Ran across this short but useful blog entry from Layers Magazine.

I know many people who use assorted ‘screencasting’ tools (Captivate, Camtasia, Firefly, etc.), and my guess is that very few of these people give much thought to the hardware they use for their projects. Hardware has a huge impact, and can be the difference between a successful screencast session and a computer that keeps crashing.

This author gives a nice simple overview of the topic, and also gives some practical tips about creating screencasts. Read “Screencast Success

SWFObject is officially at 2.0

Geoff Stearns and Bobby van der Sluis have finalized SWFObject 2.0. It is no longer beta, and SWFObject 1.5 is now considered deprecated.

SWFObject 2.0’s home is located at Google Code, which includes full documentation and downloads. I believe support will be handled by the SWFObject 2.0 Google Group.
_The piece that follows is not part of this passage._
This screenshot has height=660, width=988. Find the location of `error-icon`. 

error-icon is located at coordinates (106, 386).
I’m not sure what will be happening with the SWFObject Support Forum, which has focused on the pre-2.0 versions of SWFObject.
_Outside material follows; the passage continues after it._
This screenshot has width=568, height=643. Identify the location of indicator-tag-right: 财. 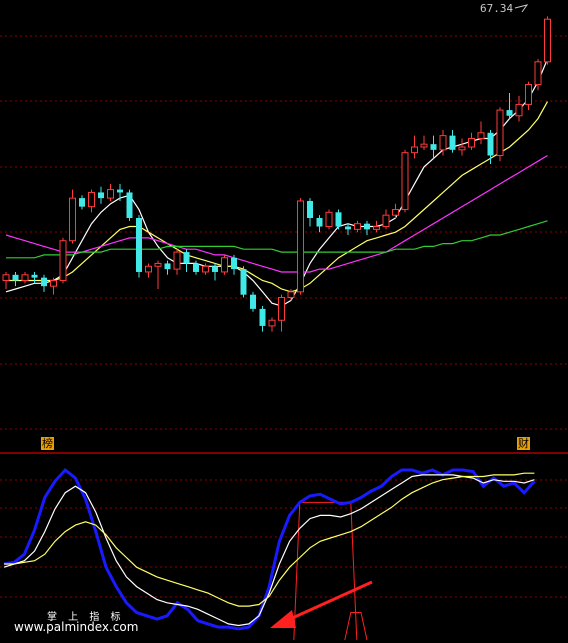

Thank you to Geoff and Bobby (and the late Michael Williams) for all their hard work… SWFObject 2.0 will certainly have a major impact on the Web.

WCAG Samurai Errata for Web Content Accessibility Guidelines (WCAG) 1.0 released

The WCAG Samurai Errata for Web Content Accessibility Guidelines (WCAG) 1.0 [link no longer available] were published this week by the WCAG Samurai group. They don’t contain anything I’d consider Earth-shattering, but there are some very solid guidelines that bring the 1999 WCAG 1.0 specs a little more in-line with our current state of the browser (no revelations on how to make ajax more accessible, though!).

Check out the summary on the introduction page.

I found their information about the Brewer Palette [link no longer available] particularly interesting; Cynthia Brewer “conducted research into creating maps that people with colour deficiency (colourblindness) can read and understand.”

Roger Johansson has a nice explanation of why the Samurai group formed and published this Errata documentation.

Accessibility development tools

There are a great set links for free development tools (validation services, browser toolbars and plugins) posted on the Web Access Centre Blog today:

Looking for alternatives to Bobby and WebXact? Try these!

Anyone familiar with accessibility should already know about Cynthia Says and a few of the web-based validation services… what I was impressed with were the links for the browser add-ons, specifically the Web Accessibility Toolbar for IE. It’s very similar to Chris Pederick’s popular Web Developer Toolbar extension for Firefox (which I use religiously), and is a nice upgrade from Microsoft’s ho-hum IE Developer Toolbar. Lastly, Jon Gunderson’s Firefox Accessibility Extension is another great Firefox add-on.

Check out the other links mentioned in the blog post, and the Web Access Centre’s site when you have time.